*** Text segment ***

Most divorce attorneys are not also tax attorneys, so we often recommend that our client go see someone else to figure out exactly what kind of tax consequences might stem from their divorce. A lot of women feel very emotionally attached to the marital home (usually because its where their children were born and grew up), so they do everything they can to keep it, without really thinking about what keeping it actually means. Taking the home in the divorce can result in a surprising amount of tax liability, not to mention the added cost of insurance and upkeep. (Without a hubby around full time, are you going to need to hire a landscaper? Or a housekeeper? Doing it on your own is very different than doing it together.)

Talk to a tax attorney if you have questions about what happens if the IRS decides to audit you later on. Should your separation agreement include a clause that indemnifies you? What about filing joint tax returns after separation? Usually, we leave it up to the client, and lots of clients like to because it keeps them in a better tax bracket. Still, it can have unintended consequences, and you don’t want to get stuck paying taxes on income that you didn’t ever know anything about.

*** End of Text segment ***

▶ _Directive 1_: Decide whether each statement below agrees with the passage on divorce and taxes. (a) Most divorce attorneys are also tax attorneys. (b) Taking the home in a divorce can bring a surprising amount of tax liability. (c) The firm always decides for clients whether to file joint tax returns after separation.
▶ _Directive 2_: Quote the part of the passage on divorce and taxes that opens with the words containing "Most divorce attorneys" and closes with "doing it together.)".
▶ _Directive 3_: Continue the passage on divorce and taxes from where it stops.

*** Supplied information ***

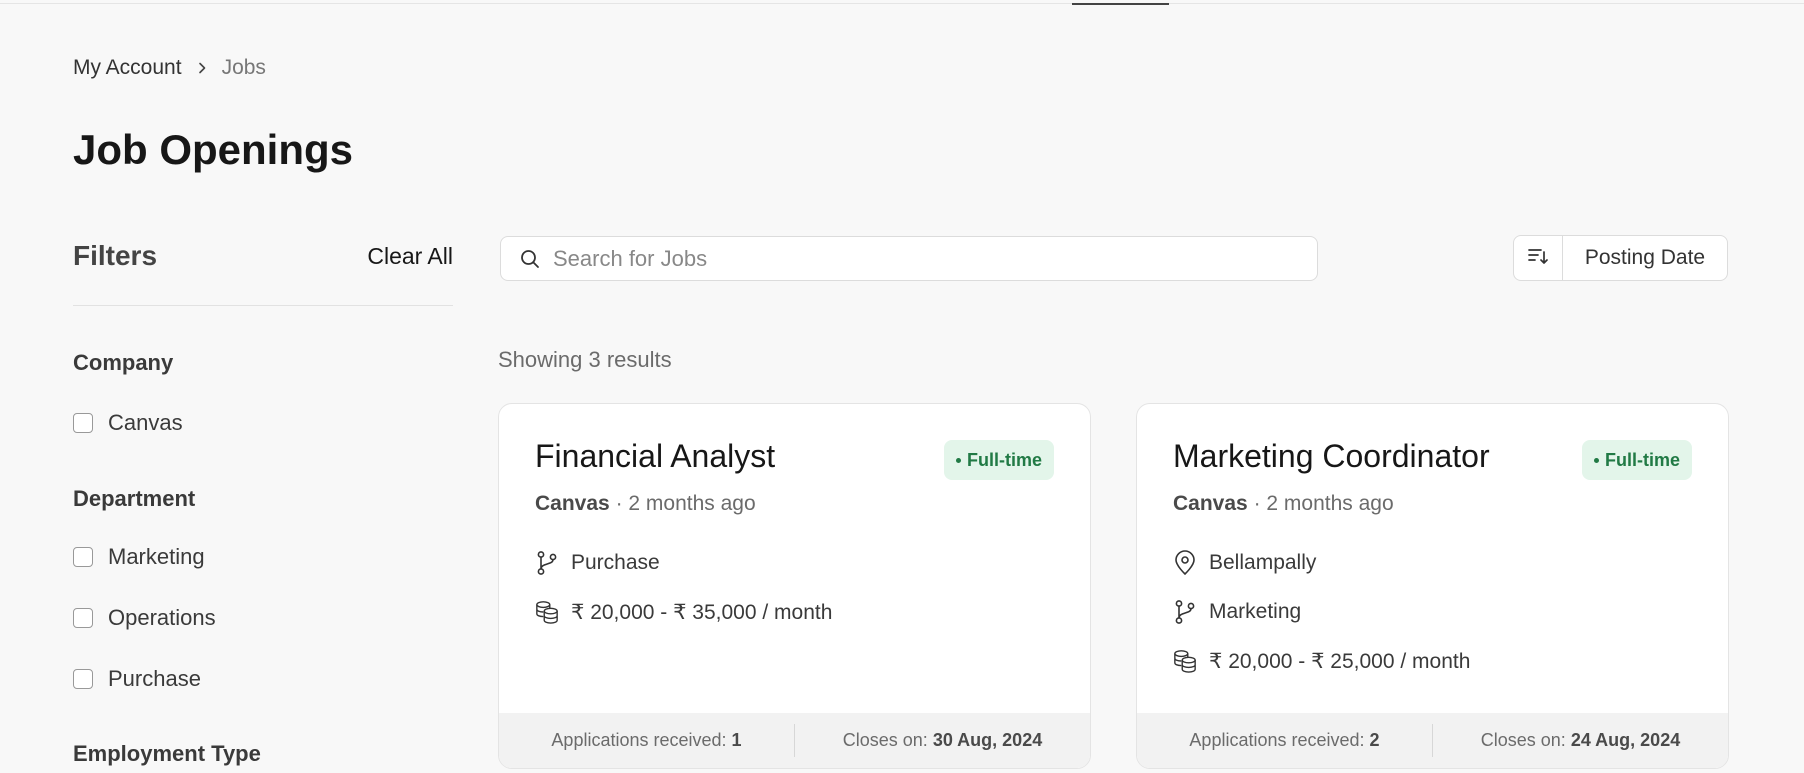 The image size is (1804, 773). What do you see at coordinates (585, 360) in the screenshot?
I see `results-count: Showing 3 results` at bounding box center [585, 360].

*** End of Supplied information ***

▶ _Your response 1_:
(a) No: "Most divorce attorneys are not also tax attorneys"
(b) Yes: "Taking the home in the divorce can result in a surprising amount of tax liability"
(c) No: "Usually, we leave it up to the client"

▶ _Your response 2_:
Most divorce attorneys are not also tax attorneys, so we often recommend that our client go see someone else to figure out exactly what kind of tax consequences might stem from their divorce. A lot of women feel very emotionally attached to the marital home (usually because its where their children were born and grew up), so they do everything they can to keep it, without really thinking about what keeping it actually means. Taking the home in the divorce can result in a surprising amount of tax liability, not to mention the added cost of insurance and upkeep. (Without a hubby around full time, are you going to need to hire a landscaper? Or a housekeeper? Doing it on your own is very different than doing it together.)

▶ _Your response 3_:
6. What you don’t know won’t hurt you.

When it comes to divorce, what you don’t know absolutely can hurt you. Not only that, but it can be very expensive. It’s important that you take the time to find out all your options so that you can make the smartest decisions possible. You should learn all about the legal process, take time to inventory your assets, explore your current finances, make plans for the future, check out career options (if applicable), and do everything else you can think of to make sure your divorce runs as smoothly as possible. Your attorney will give you advice, but you know more about your situation than your attorney. You may want to do a little detective work on your own, and certainly be sure to ask questions about anything you’re not entirely sure about.

On Wednesday, we’ll look into the last six financial pitfalls of divorce, so stay tuned! Prepare for your divorce and prevent yourself from making these big financial mistakes. For more information, or to speak with one of our divorce attorneys, give our office a call at (757) 425-5200.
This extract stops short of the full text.